» **Work order**: Start with the line that holds "Task: Expand the Selection tree node". Please copy it and each remaining line below exactly, leaving pictures out.

» **Saved entries**:
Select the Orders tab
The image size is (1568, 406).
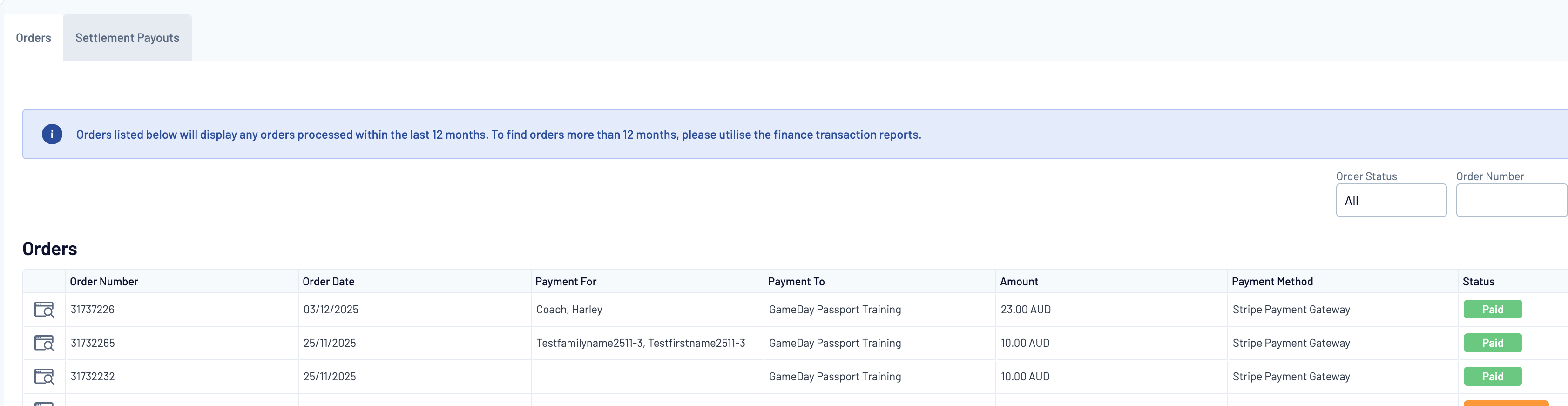tap(34, 38)
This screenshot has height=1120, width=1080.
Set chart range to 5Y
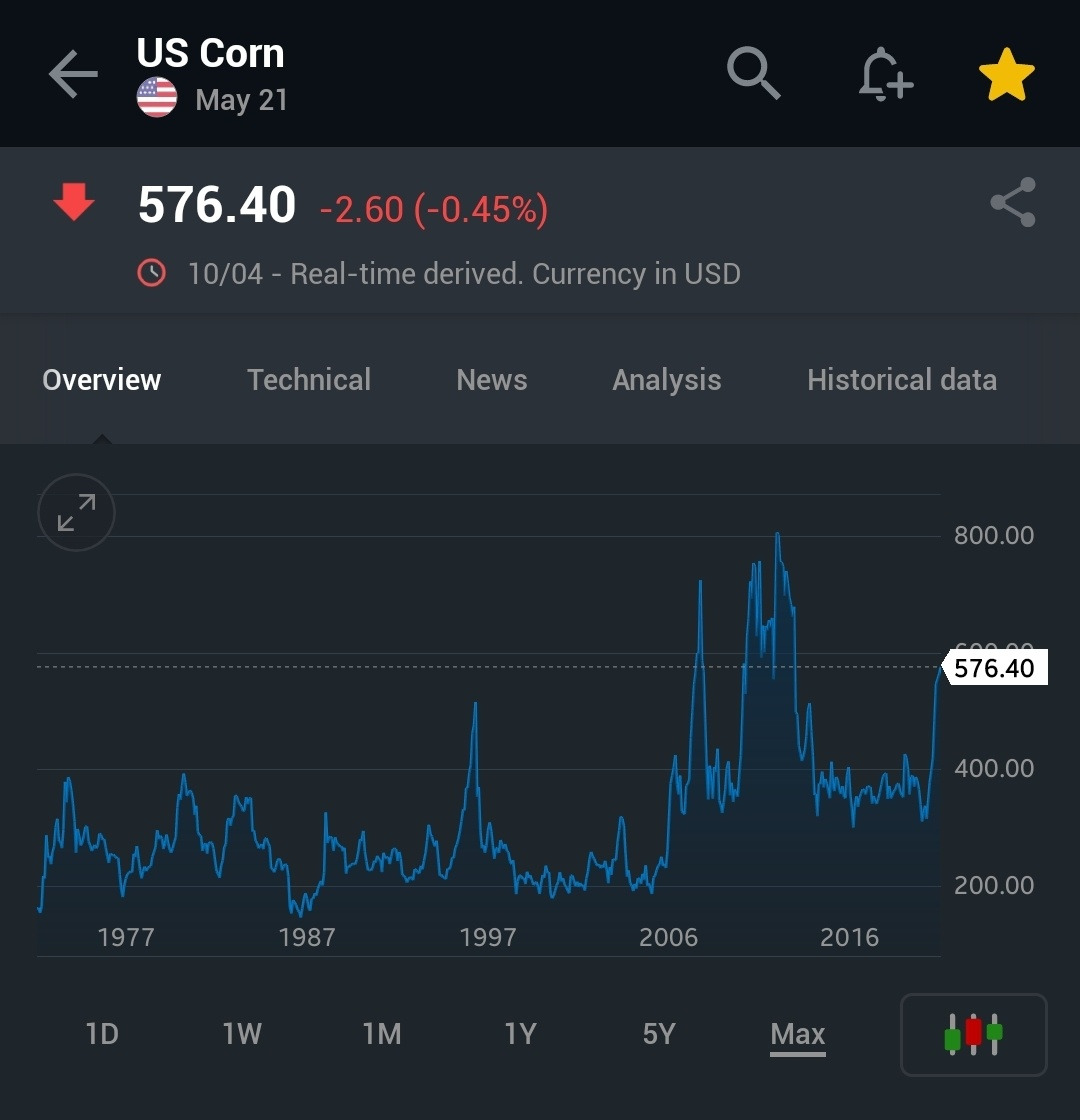(x=659, y=1034)
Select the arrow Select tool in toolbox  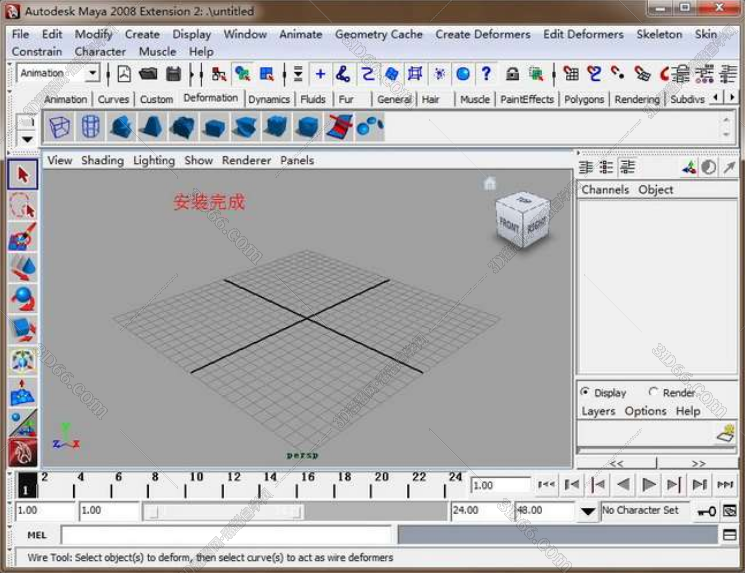coord(23,175)
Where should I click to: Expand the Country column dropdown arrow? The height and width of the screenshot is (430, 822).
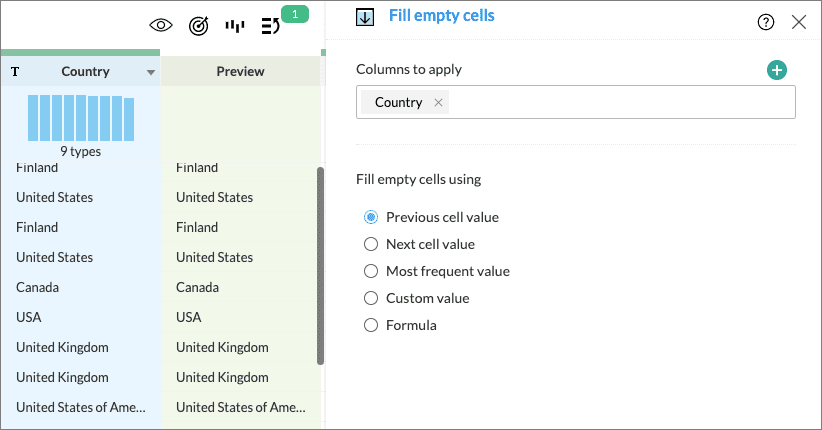151,72
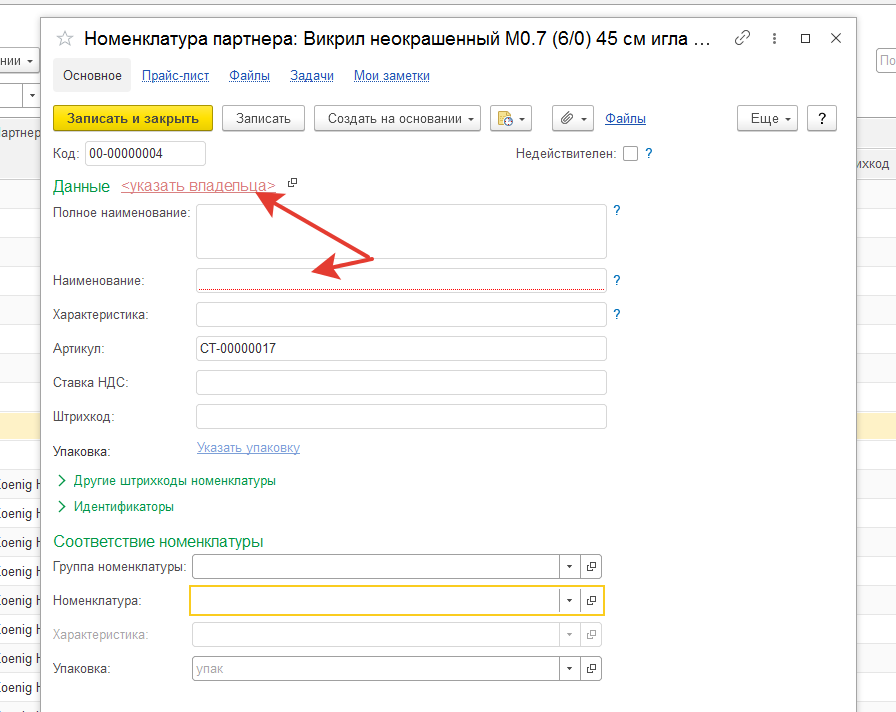Open the Еще menu button
896x712 pixels.
(768, 118)
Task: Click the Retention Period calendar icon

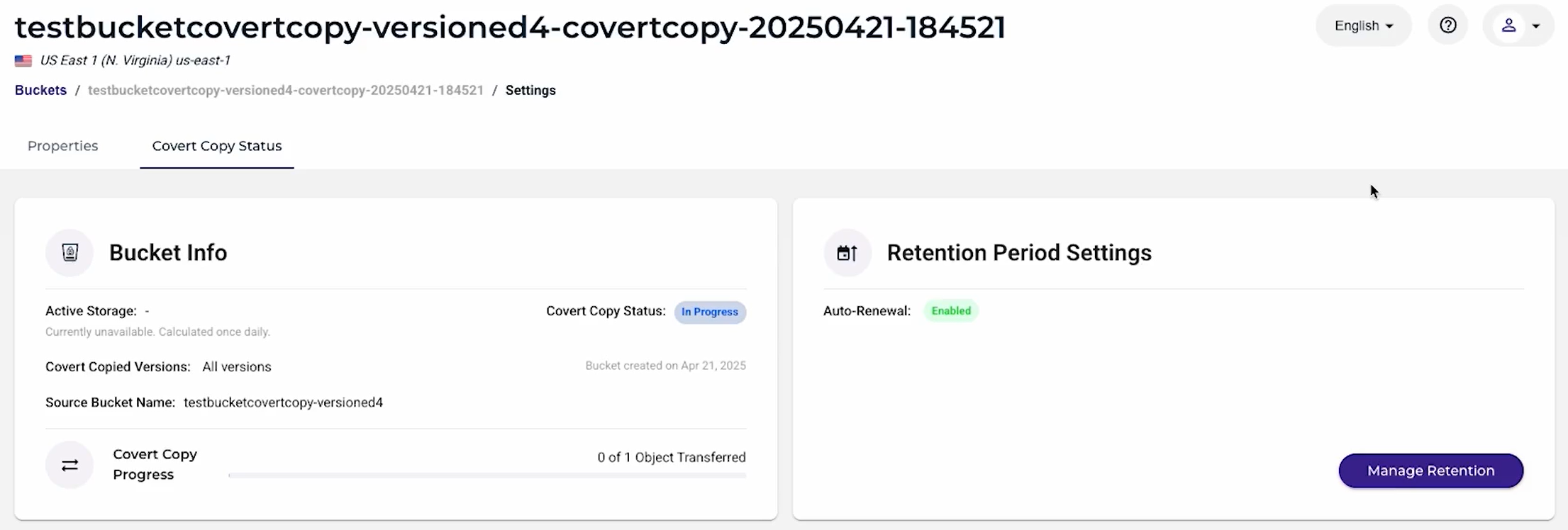Action: pos(847,253)
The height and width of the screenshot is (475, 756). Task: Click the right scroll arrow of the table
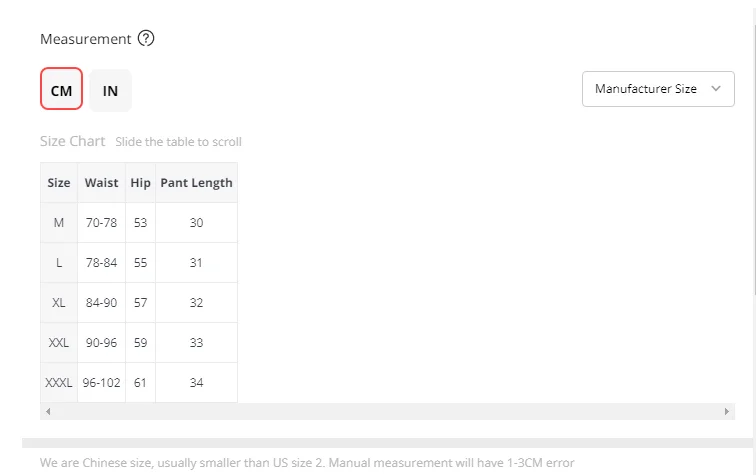[x=727, y=411]
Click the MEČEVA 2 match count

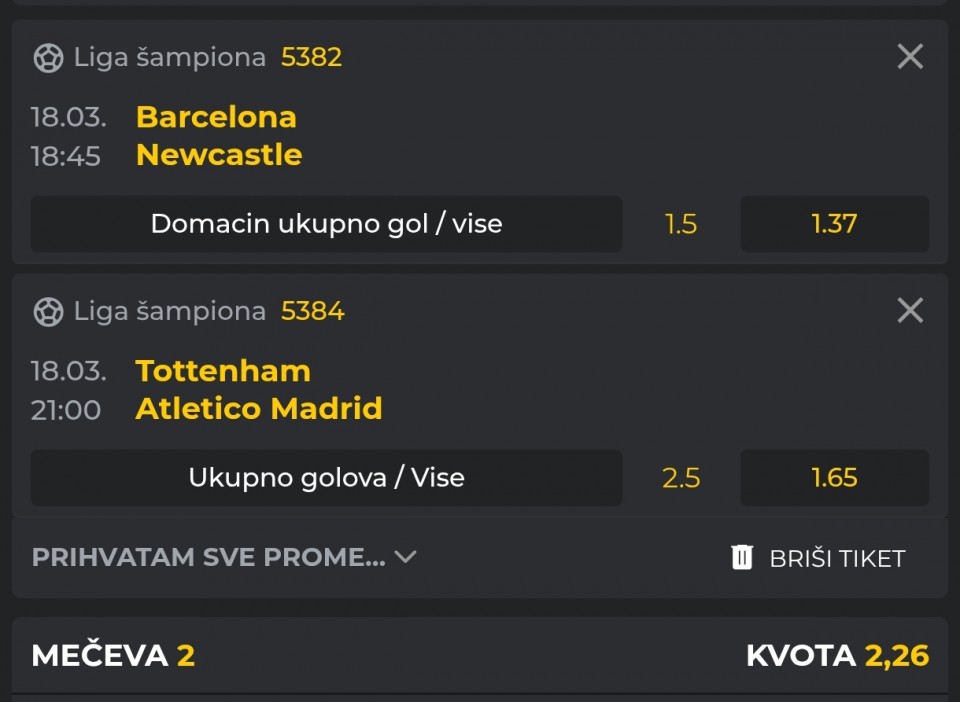(113, 655)
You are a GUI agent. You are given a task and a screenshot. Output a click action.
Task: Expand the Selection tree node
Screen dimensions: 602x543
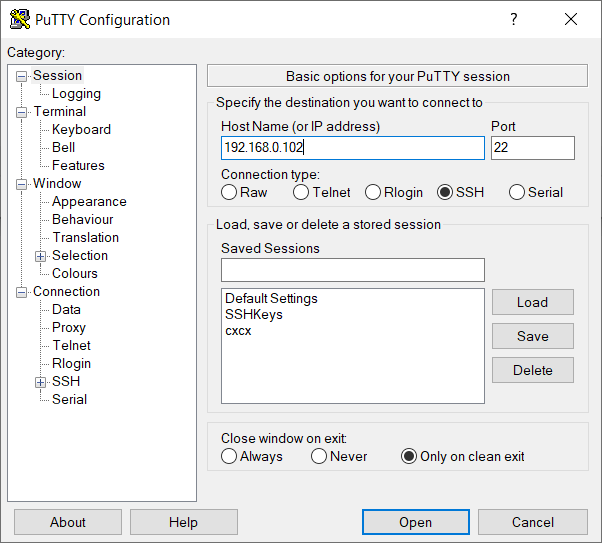tap(41, 256)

» **Solution to this task**:
Task: Expand the Selection tree node
Screen dimensions: 602x543
tap(41, 256)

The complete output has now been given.